** SOURCE INFORMATION follows **
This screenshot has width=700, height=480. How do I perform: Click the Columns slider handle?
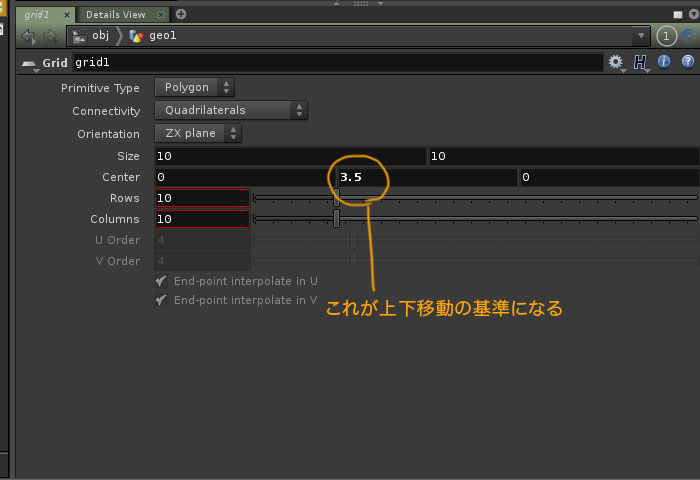(x=336, y=219)
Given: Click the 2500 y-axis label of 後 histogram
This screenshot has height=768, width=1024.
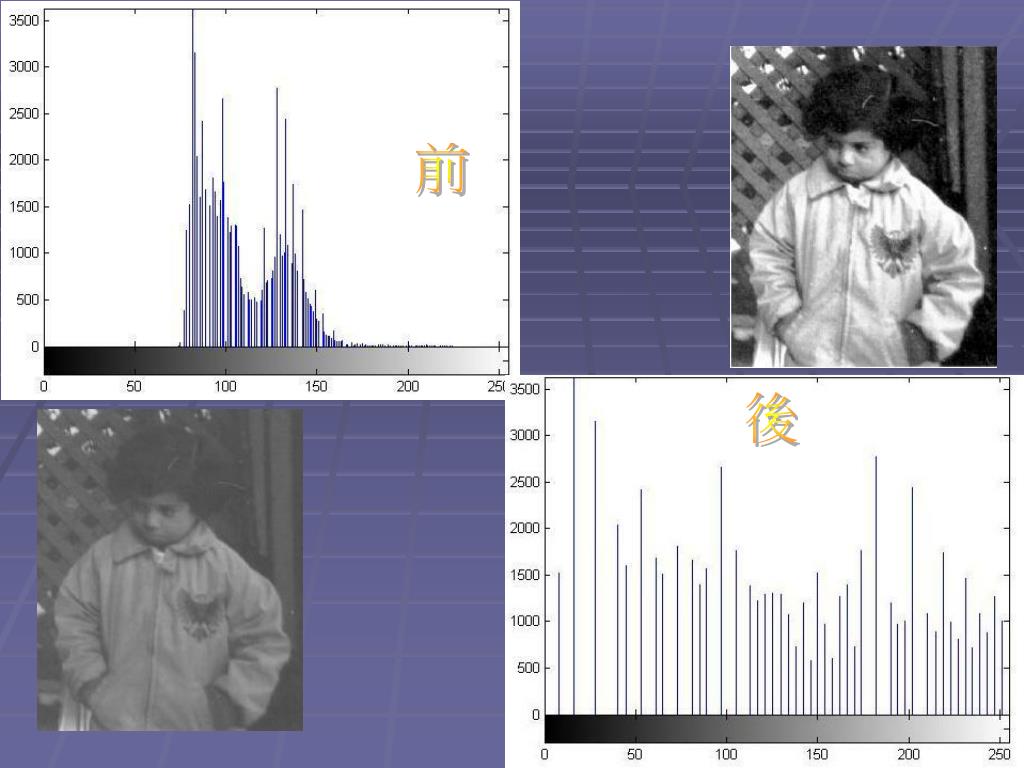Looking at the screenshot, I should (524, 482).
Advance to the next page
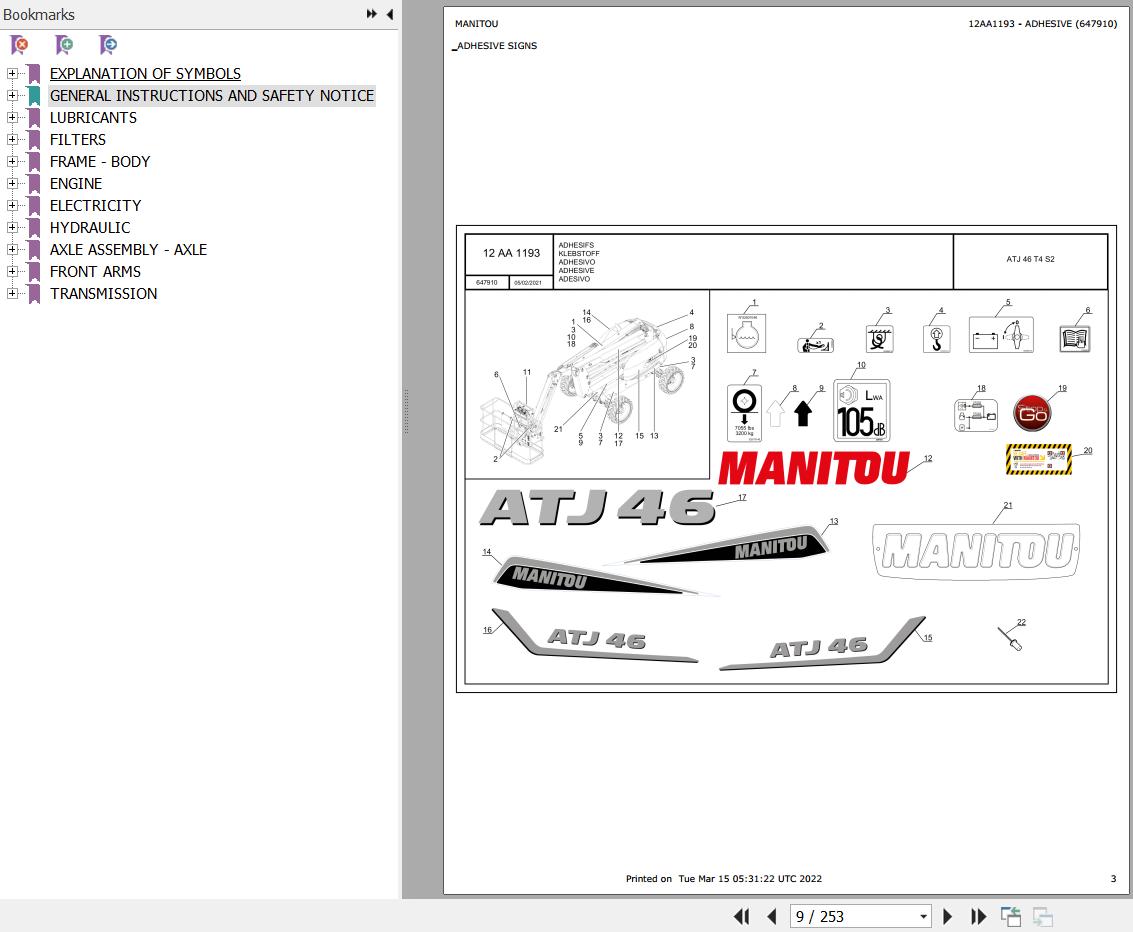The width and height of the screenshot is (1133, 932). tap(947, 916)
** End of SOURCE INFORMATION **
• _EXERCISE DESCRIPTION_
Restate the entire listing word for word, excluding pictures.

• _ANSWER TO THIS EXERCISE_
This screenshot has width=700, height=480. How do I perform: Click the Columns slider handle?
(x=336, y=219)
Given: Click the 2500 y-axis label of 後 histogram
This screenshot has height=768, width=1024.
Looking at the screenshot, I should (524, 482).
Advance to the next page
The width and height of the screenshot is (1133, 932). tap(947, 916)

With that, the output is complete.